## Questions to answer
(A) Say whether each statement agrees with the text on the illegal ivory trade, answering yes or no and quoting the deciding words of the text. (i) The United States is the largest market for ivory in the world. (ii) More than $2 million worth of illegal elephant ivory was seized during the investigation. (iii) Jeff Flocken's report came out on a Tuesday.
(B) In the text on the illegal ivory trade, take the part that opens with the words containing "The United States is" and closes with "dwindling elephant population.", and write it out again with "contraband products" replaced by "illegal products".

## Extracted text
"""
Illegal Ivory Trade: US Authorities Target American Auction Houses

Ivory Elephant Charms
Seized illegal ivory elephant charms are displayed as New York's District Attorney Cyrus Vance speaks during a news conference to announce the guilty pleas of two ivory dealers and their business for selling illegal elephant ivory, in New York July 12, 2012. Over $2 million worth of illegal elephant ivory was seized in the course of the investigation.

The fight to save Africa’s elephants is now being fought in American auction houses. 

Poachers are killing a record number of elephants every year to obtain the ivory from their tusks, in high demand around the world for its use in everything from medicine to fine jewelry.

The United States is the second-largest market for ivory in the world after China. Though some ivory items can be traded legally, contraband products have made their way to American customers who have no way of knowing their origin. Watchdog groups and the U.S. government are now moving to ban trade entirely, to help fend off criminal groups who profit from trade, and save a dwindling elephant population.

Ivory Demand Worldwide As global ivory trade increases, the United States remains the second largest destination for ivory products after China.

“No one would mistake the sound of an auctioneer’s gavel for a poacher’s rifle shot, but the distance between the two is closer than most of us realize,” wrote Jeff Flocken, North America’s regional director of the International Fund for Animal Welfar in a report Tuesday outlining the industry's desperate need of regulation.
"""
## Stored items
"""
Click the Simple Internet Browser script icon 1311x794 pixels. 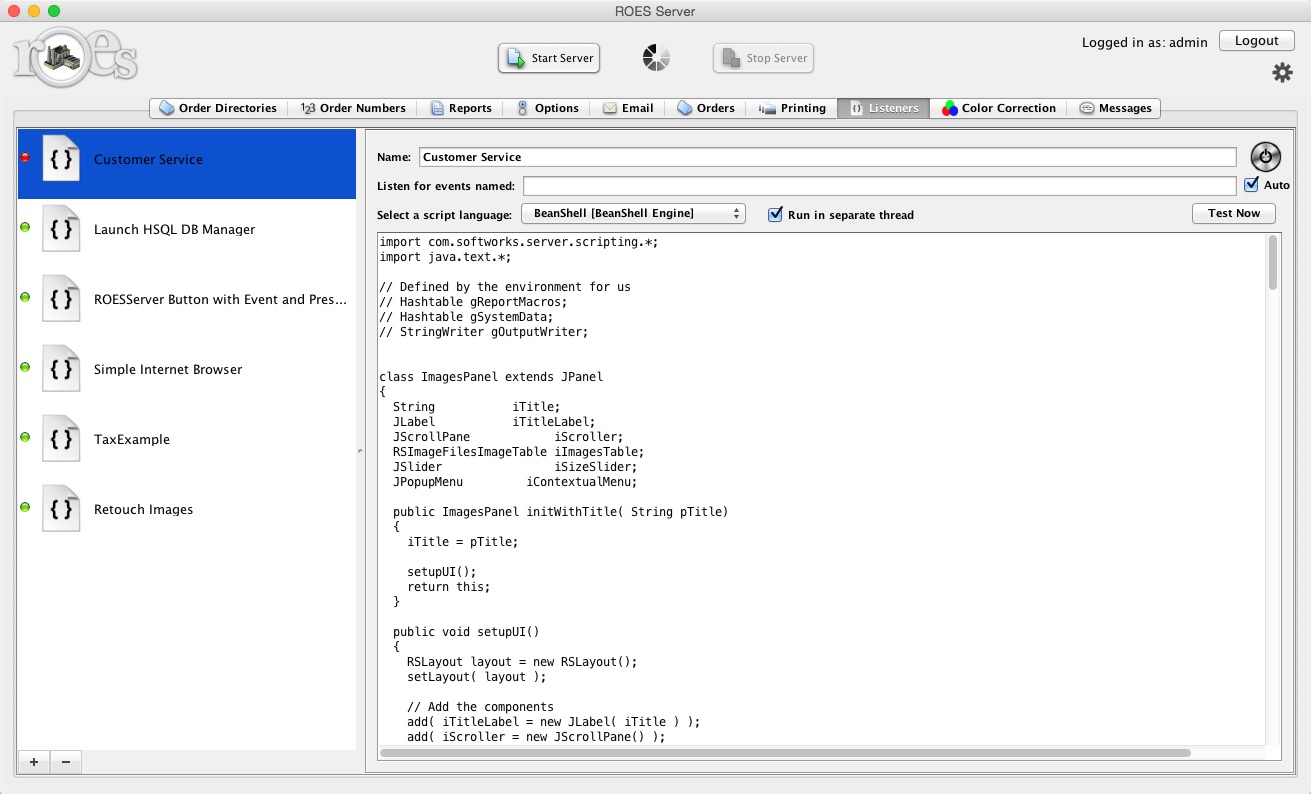click(61, 369)
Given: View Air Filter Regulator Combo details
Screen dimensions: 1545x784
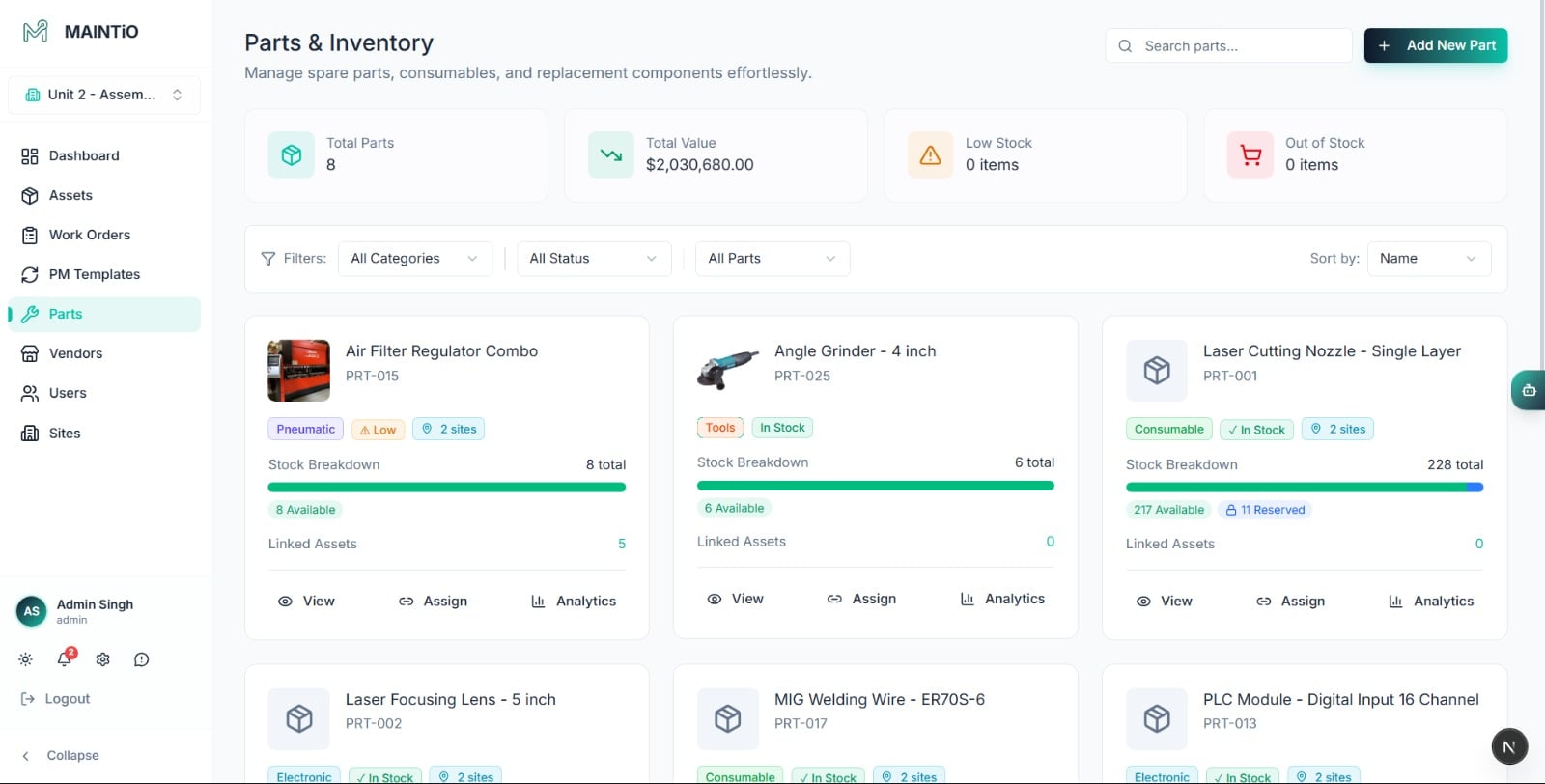Looking at the screenshot, I should click(x=306, y=601).
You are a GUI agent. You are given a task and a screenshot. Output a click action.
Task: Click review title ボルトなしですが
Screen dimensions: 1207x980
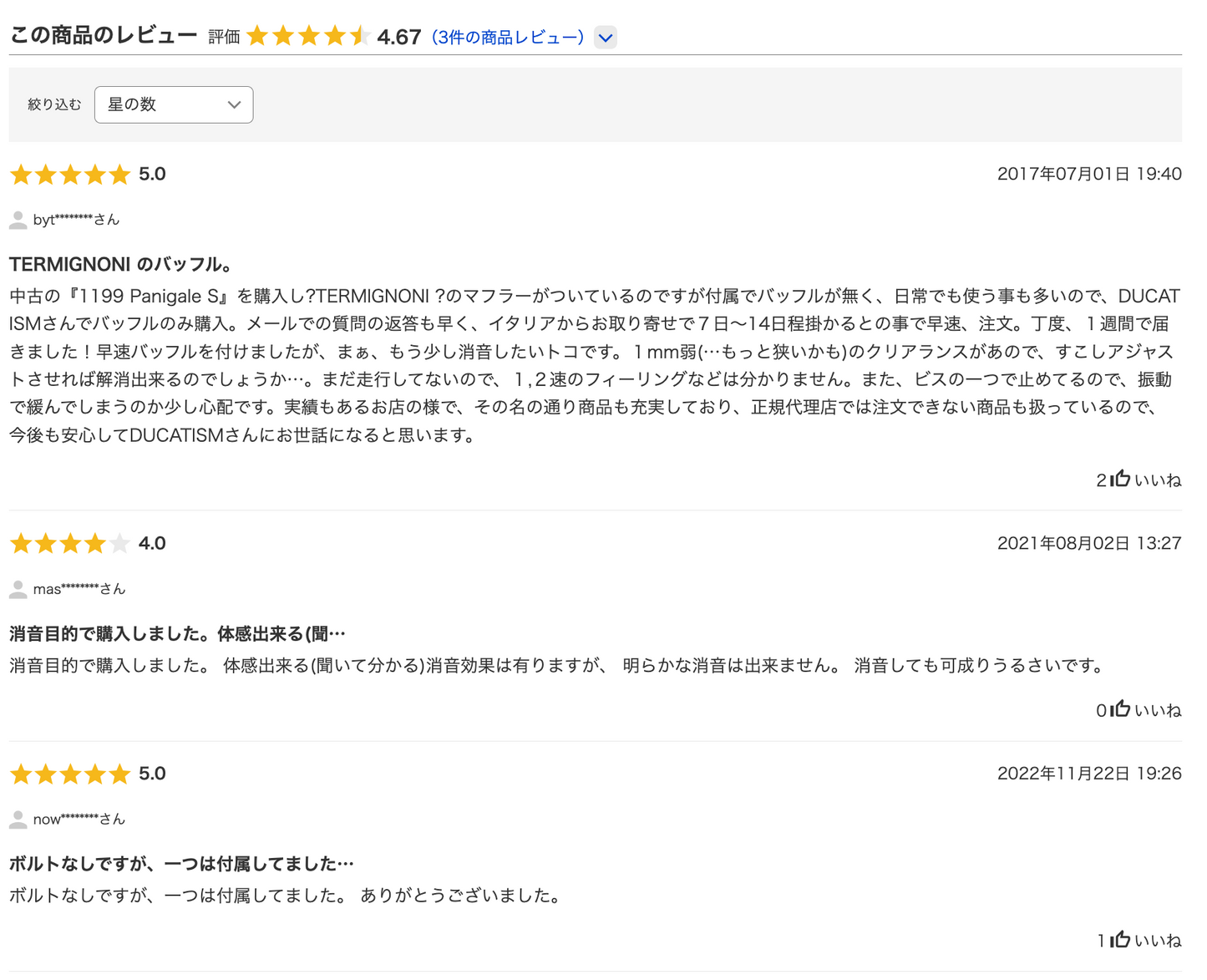(181, 864)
"""
## Answers provided
(A)
(i) No: "The United States is the second-largest market for ivory in the world after China."
(ii) Yes: "Over $2 million worth of illegal elephant ivory was seized in the course of the investigation."
(iii) Yes: "in a report Tuesday outlining the industry's desperate need of regulation."

(B)
The United States is the second-largest market for ivory in the world after China. Though some ivory items can be traded legally, illegal products have made their way to American customers who have no way of knowing their origin. Watchdog groups and the U.S. government are now moving to ban trade entirely, to help fend off criminal groups who profit from trade, and save a dwindling elephant population.